Stored data
^^^^^^^^^^^^^^^^

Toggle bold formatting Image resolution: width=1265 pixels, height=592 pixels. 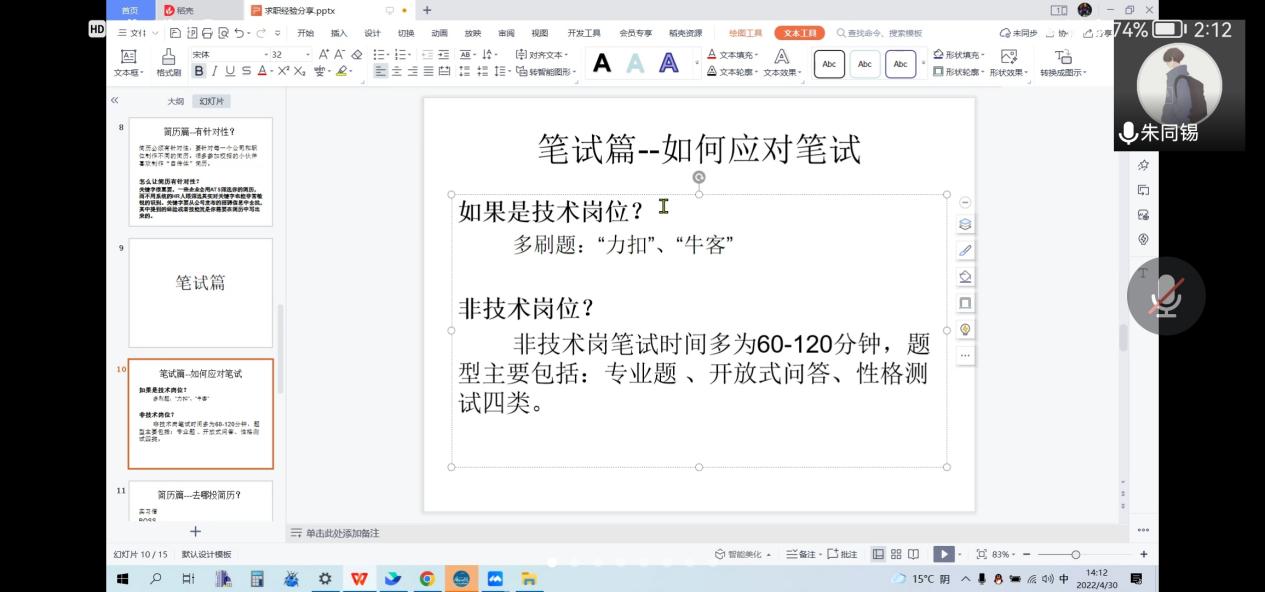(198, 71)
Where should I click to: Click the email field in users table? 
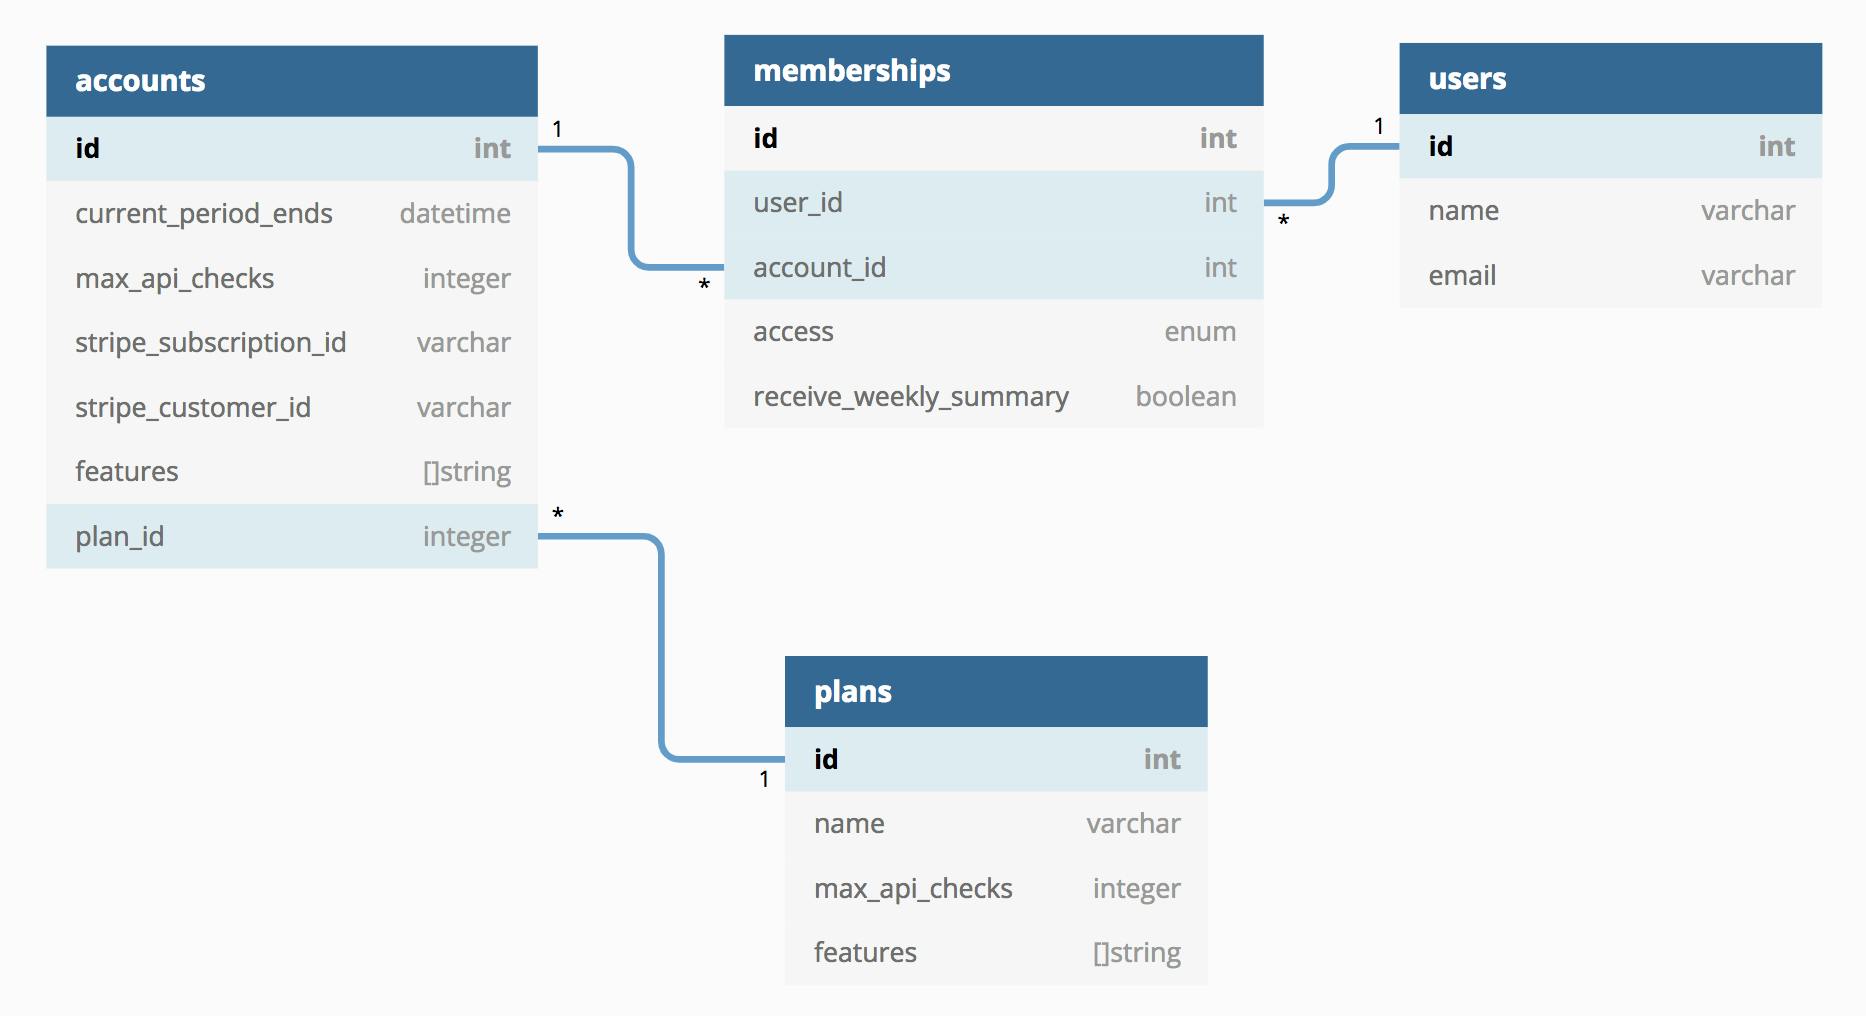click(x=1611, y=276)
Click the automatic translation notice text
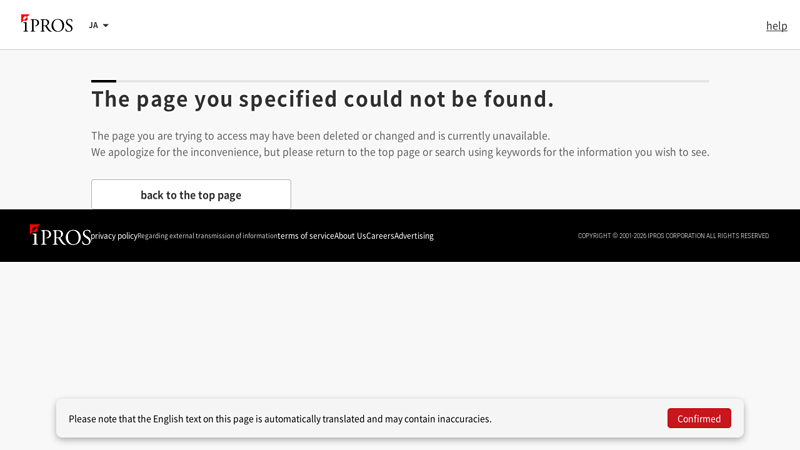Screen dimensions: 800x450 pyautogui.click(x=280, y=419)

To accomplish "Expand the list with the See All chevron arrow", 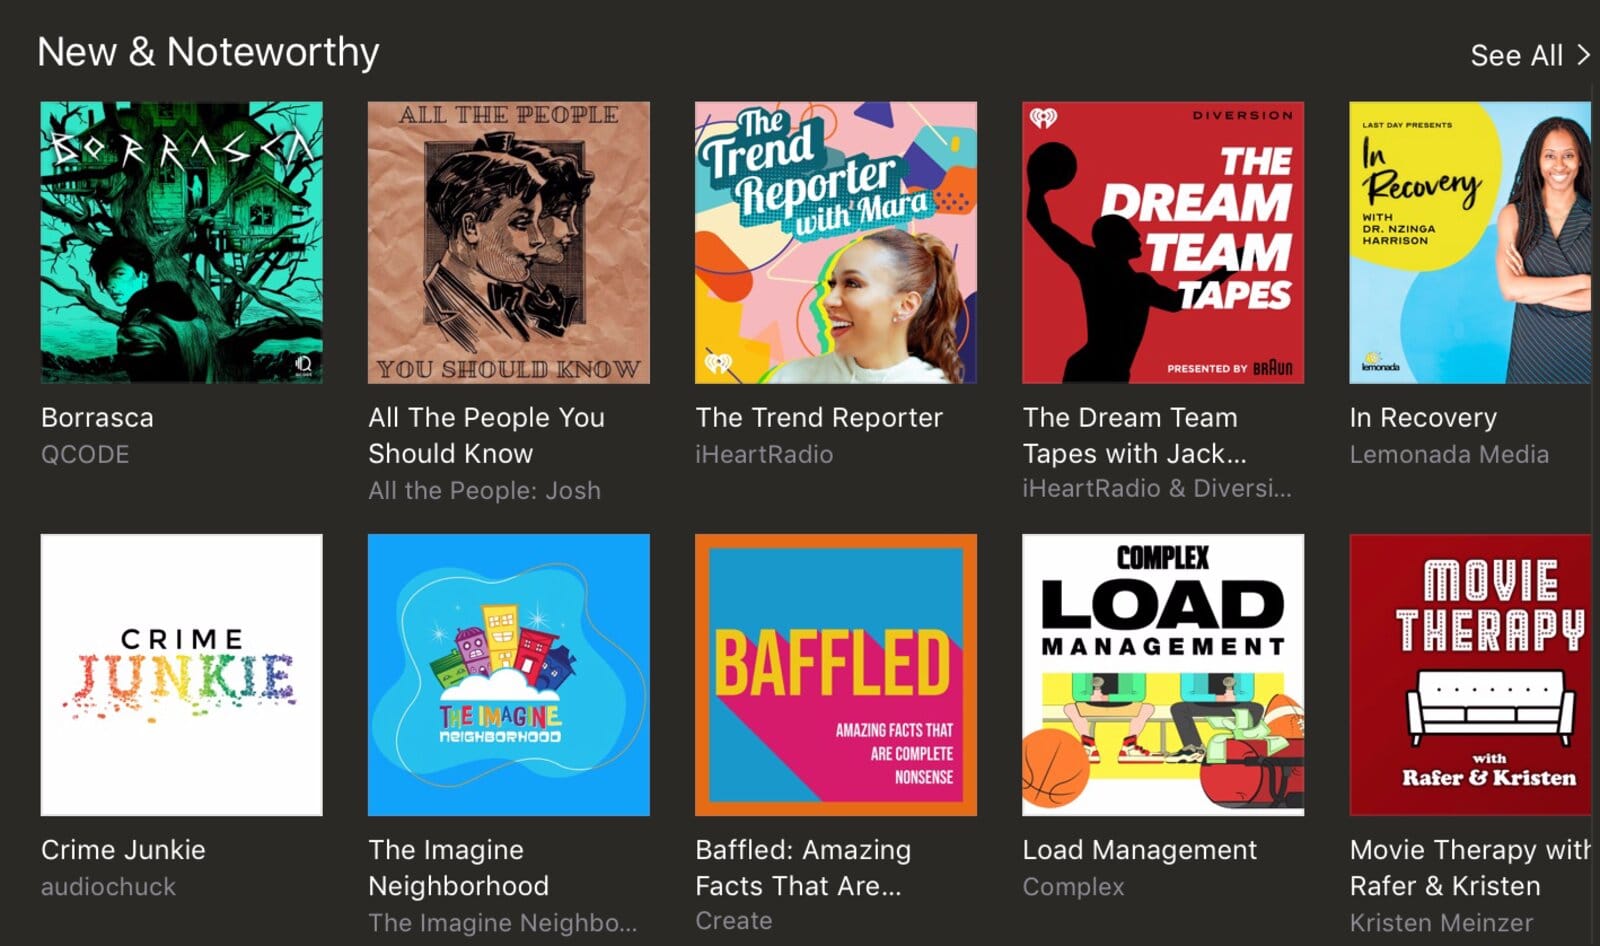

^^^^^^^^^^^^^^^^

# WHAT IS BEING ASKED
Output a verbatim copy of the lines from the line containing "Click the automatic translation notice text" through the end of the data, both included, without any images.

# SOLUTION
Click the automatic translation notice text
Screen dimensions: 800x450 pyautogui.click(x=280, y=419)

To accomplish "Expand the list with the See All chevron arrow", 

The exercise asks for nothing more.